Entries taken from a collection
________________________
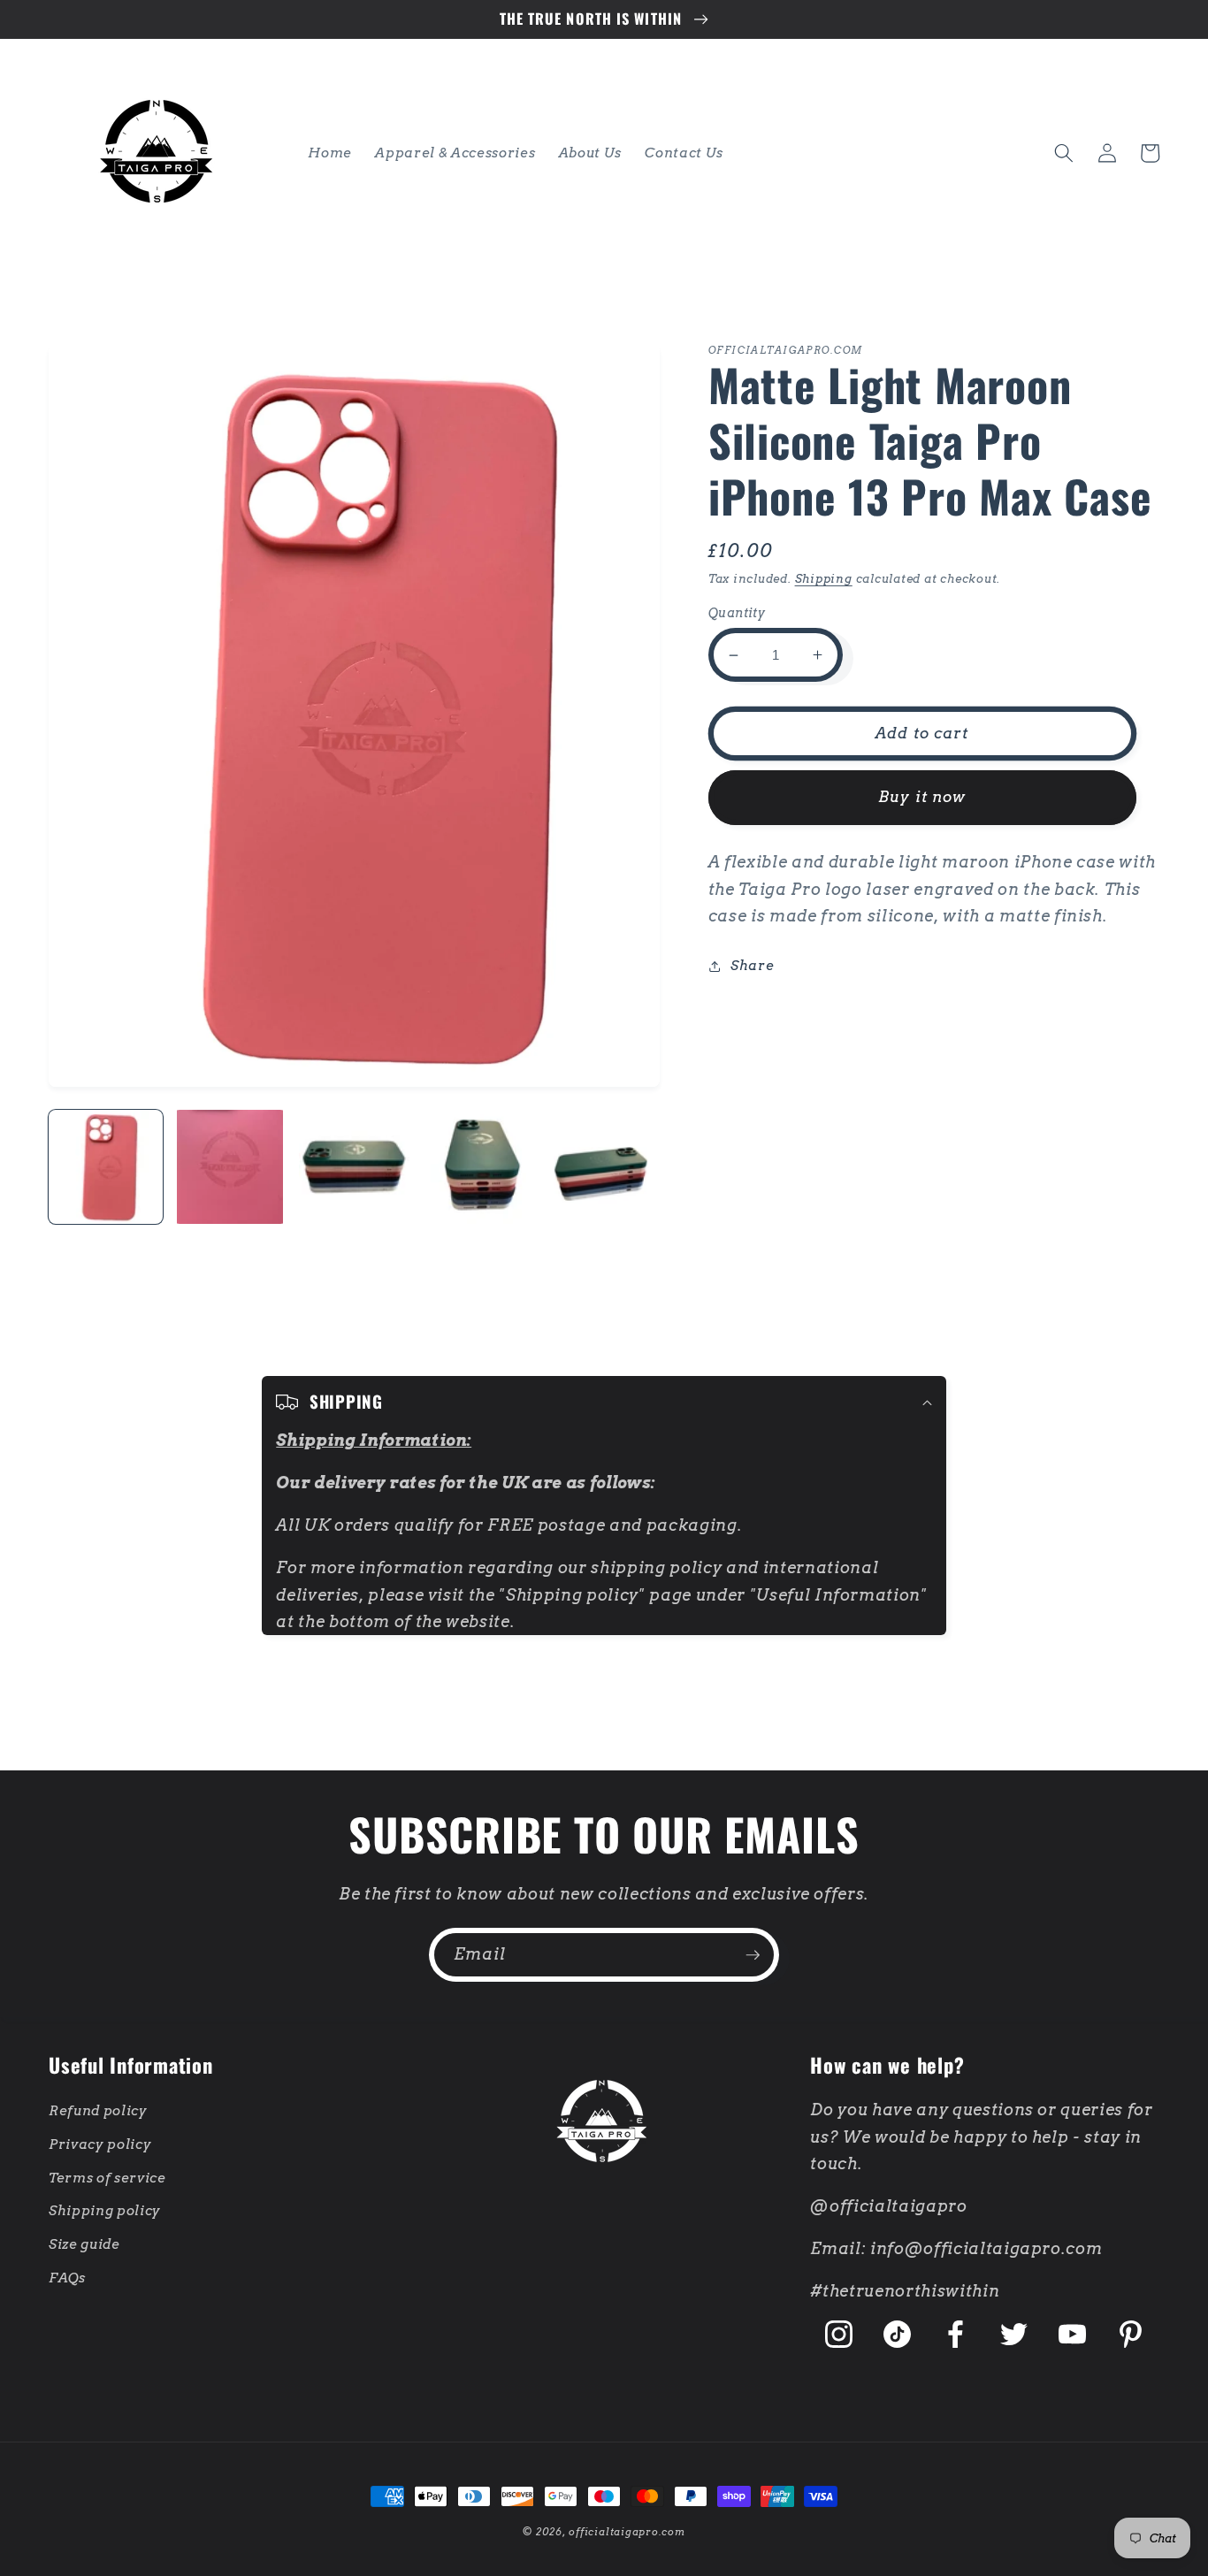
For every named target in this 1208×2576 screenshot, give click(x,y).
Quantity (737, 613)
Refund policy (98, 2110)
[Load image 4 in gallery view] (478, 1167)
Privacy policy (100, 2144)
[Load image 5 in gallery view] (602, 1167)
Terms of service (107, 2177)
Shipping (823, 578)
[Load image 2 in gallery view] (229, 1167)
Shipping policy (105, 2210)
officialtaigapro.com (626, 2532)
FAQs (67, 2277)
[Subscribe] (752, 1955)
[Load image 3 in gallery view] (354, 1167)
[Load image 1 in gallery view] (106, 1167)
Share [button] (752, 965)
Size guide (84, 2244)
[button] (1064, 153)
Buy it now (922, 797)
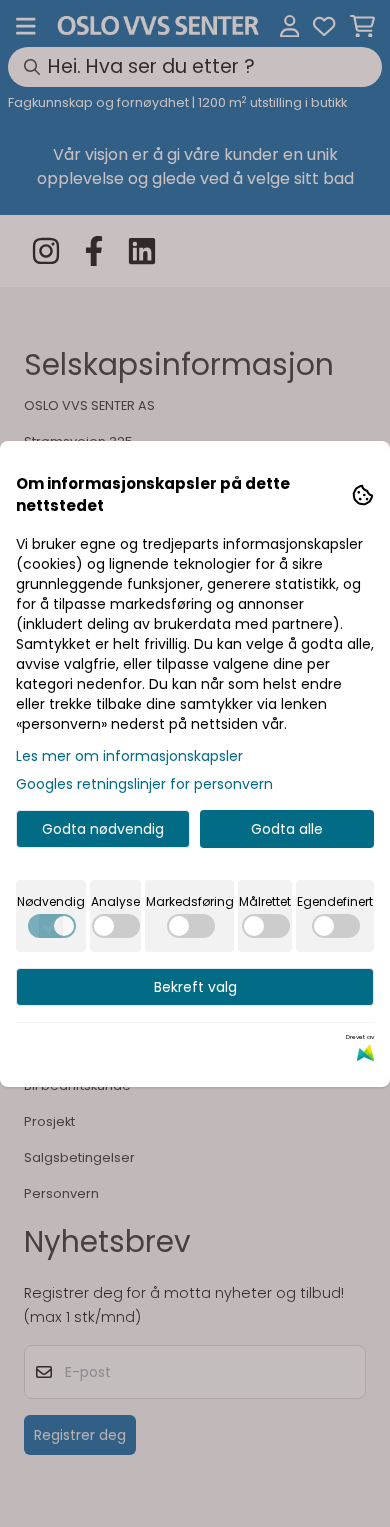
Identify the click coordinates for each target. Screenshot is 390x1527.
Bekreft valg (195, 987)
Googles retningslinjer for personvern (144, 784)
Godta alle (287, 829)
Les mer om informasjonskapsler (129, 756)
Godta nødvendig (103, 829)
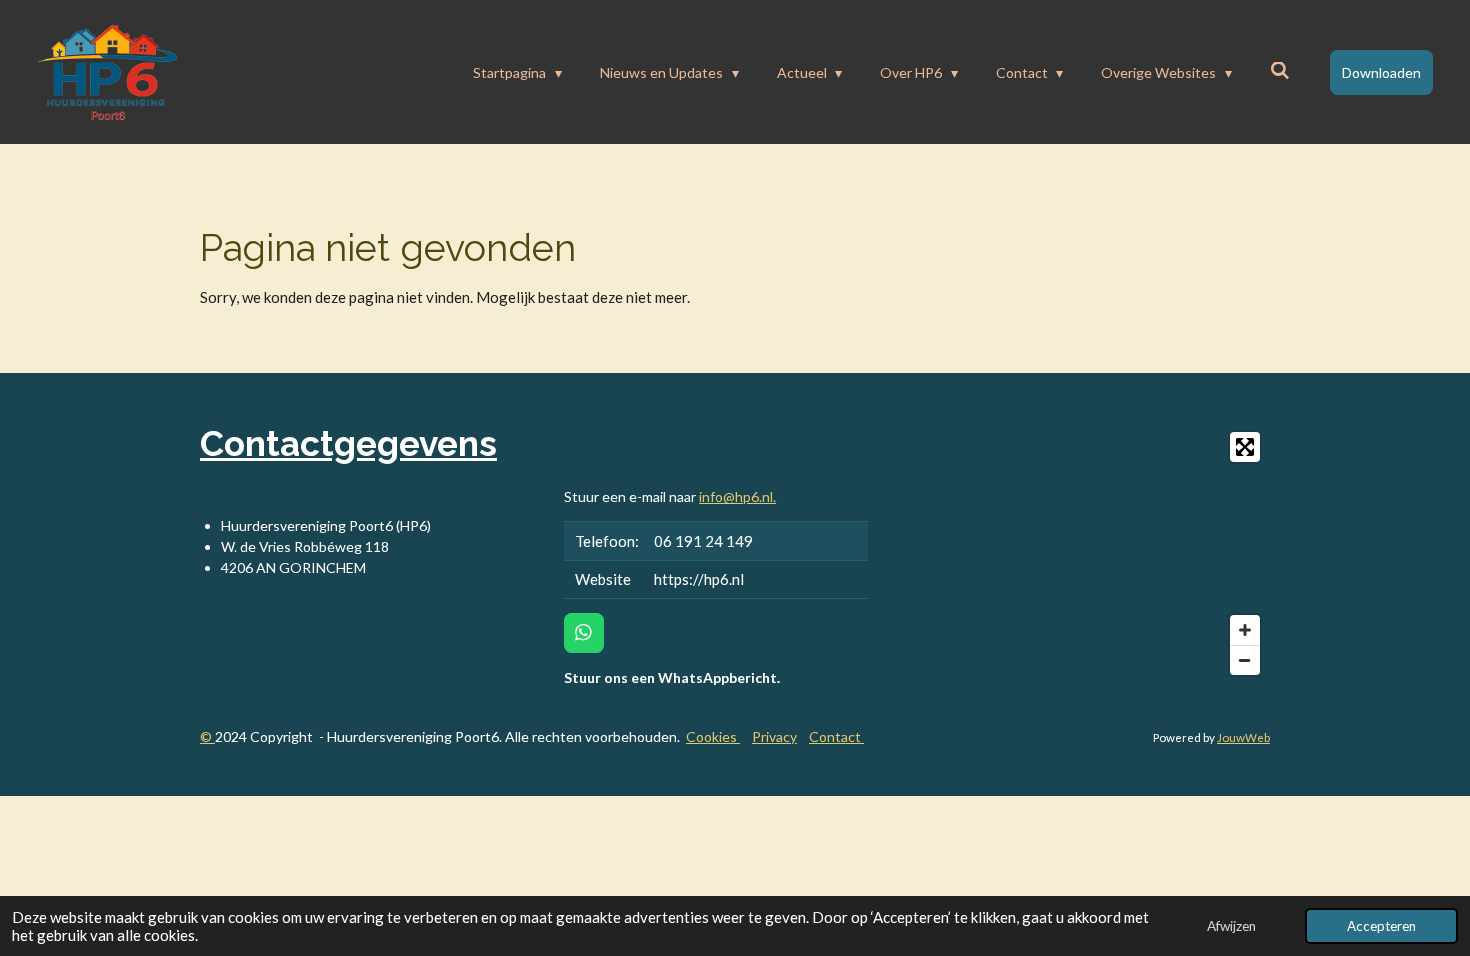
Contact (836, 736)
________________________
Take the line with "[Load image 5 in gallery view] (602, 1167)" and every line after it through the end of the data, and write only them out exactly, leaving out the pictures.

[Load image 5 in gallery view] (602, 1167)
Terms of service (107, 2177)
Shipping (823, 578)
[Load image 2 in gallery view] (229, 1167)
Shipping policy (105, 2210)
officialtaigapro.com (626, 2532)
FAQs (67, 2277)
[Subscribe] (752, 1955)
[Load image 3 in gallery view] (354, 1167)
[Load image 1 in gallery view] (106, 1167)
Share [button] (752, 965)
Size guide (84, 2244)
[button] (1064, 153)
Buy it now (922, 797)
Identify the click coordinates for each target. Screenshot is 390x1527.
Bekreft valg (195, 987)
Googles retningslinjer for personvern (144, 784)
Godta alle (287, 829)
Les mer om informasjonskapsler (129, 756)
Godta nødvendig (103, 829)
Contact (836, 736)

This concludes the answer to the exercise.